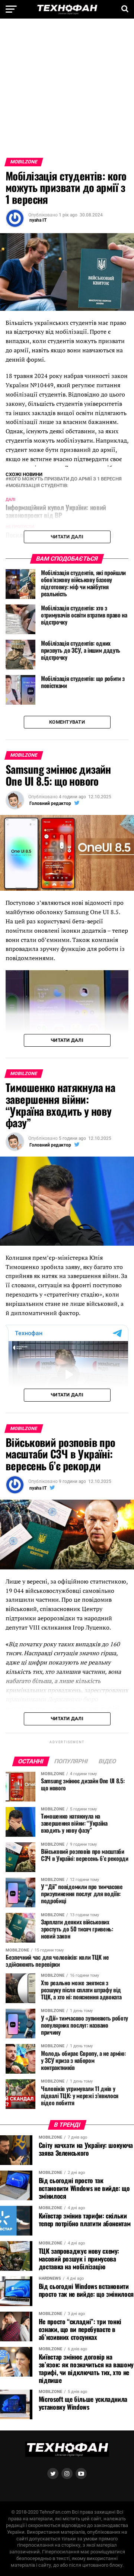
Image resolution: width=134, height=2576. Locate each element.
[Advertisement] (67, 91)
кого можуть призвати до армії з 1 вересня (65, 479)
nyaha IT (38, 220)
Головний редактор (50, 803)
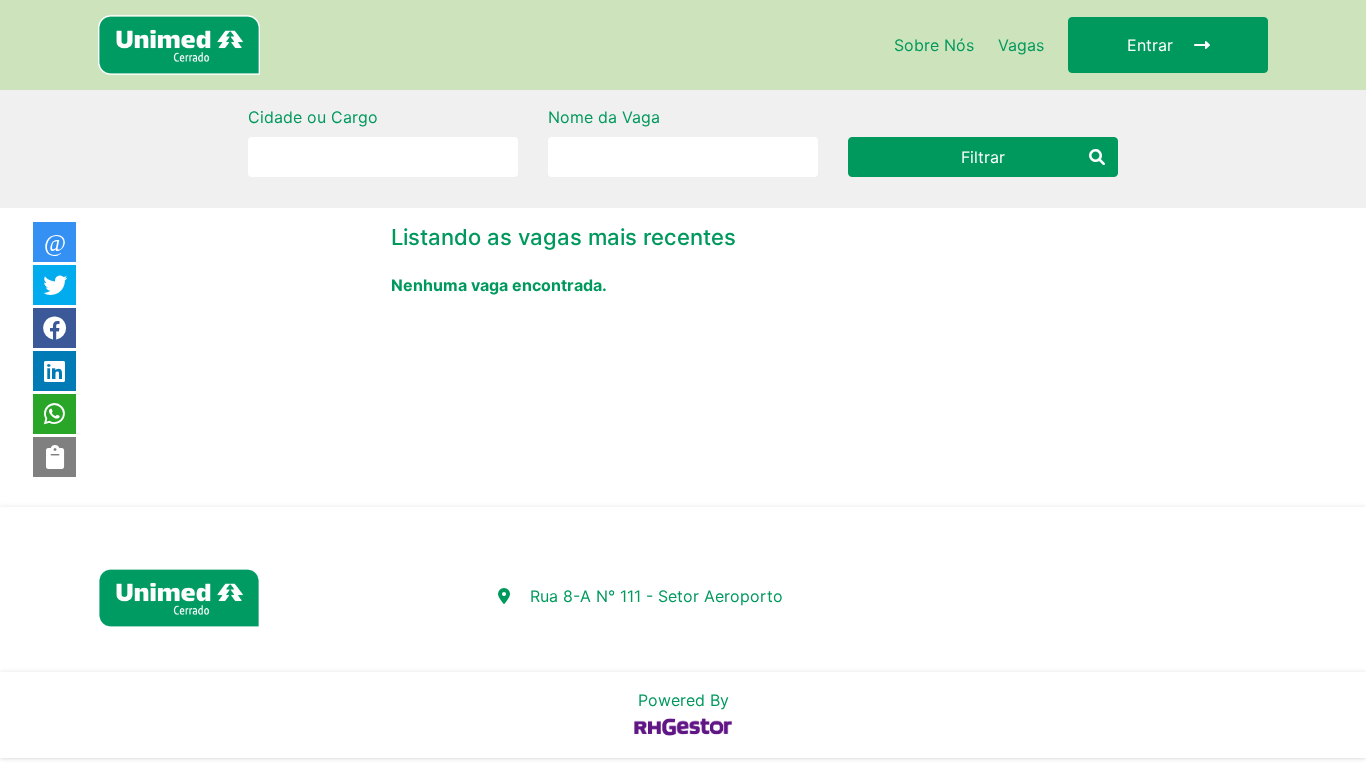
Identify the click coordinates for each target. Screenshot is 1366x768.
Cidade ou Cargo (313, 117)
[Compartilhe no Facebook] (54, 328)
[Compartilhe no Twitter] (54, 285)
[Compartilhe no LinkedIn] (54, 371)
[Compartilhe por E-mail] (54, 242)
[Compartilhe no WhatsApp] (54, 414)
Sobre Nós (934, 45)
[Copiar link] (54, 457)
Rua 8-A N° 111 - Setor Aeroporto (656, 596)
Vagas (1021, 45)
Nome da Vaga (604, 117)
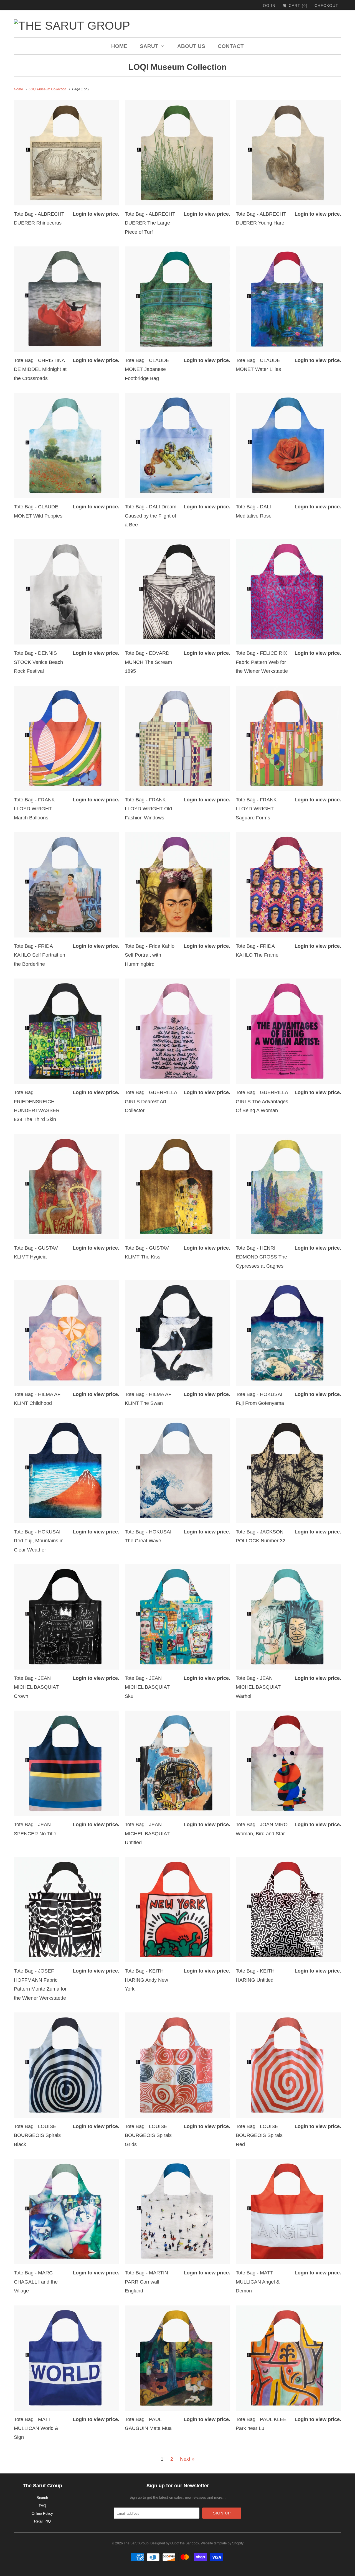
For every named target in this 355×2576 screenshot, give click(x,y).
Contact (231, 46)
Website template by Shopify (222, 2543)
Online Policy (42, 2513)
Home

##############################

> Problem:
In full and without error, repeat the listing above, omitting its images.

> Task result:
Image resolution: width=134, height=2576. Locate each element.
[Advertisement] (67, 91)
кого можуть призвати до армії з 1 вересня (65, 479)
nyaha IT (38, 220)
Головний редактор (50, 803)
Identify the click coordinates for each target. Screenshot is 1366x768.
Cidade ou Cargo (313, 117)
[Compartilhe no Facebook] (54, 328)
[Compartilhe no Twitter] (54, 285)
[Compartilhe no LinkedIn] (54, 371)
[Compartilhe por E-mail] (54, 242)
[Compartilhe no WhatsApp] (54, 414)
Sobre Nós (934, 45)
[Copiar link] (54, 457)
Rua 8-A N° 111 - Setor Aeroporto (656, 596)
Vagas (1021, 45)
Nome da Vaga (604, 117)
For every named target in this 355×2576 screenshot, give click(x,y).
Contact (231, 46)
Website template by Shopify (222, 2543)
Online Policy (42, 2513)
Home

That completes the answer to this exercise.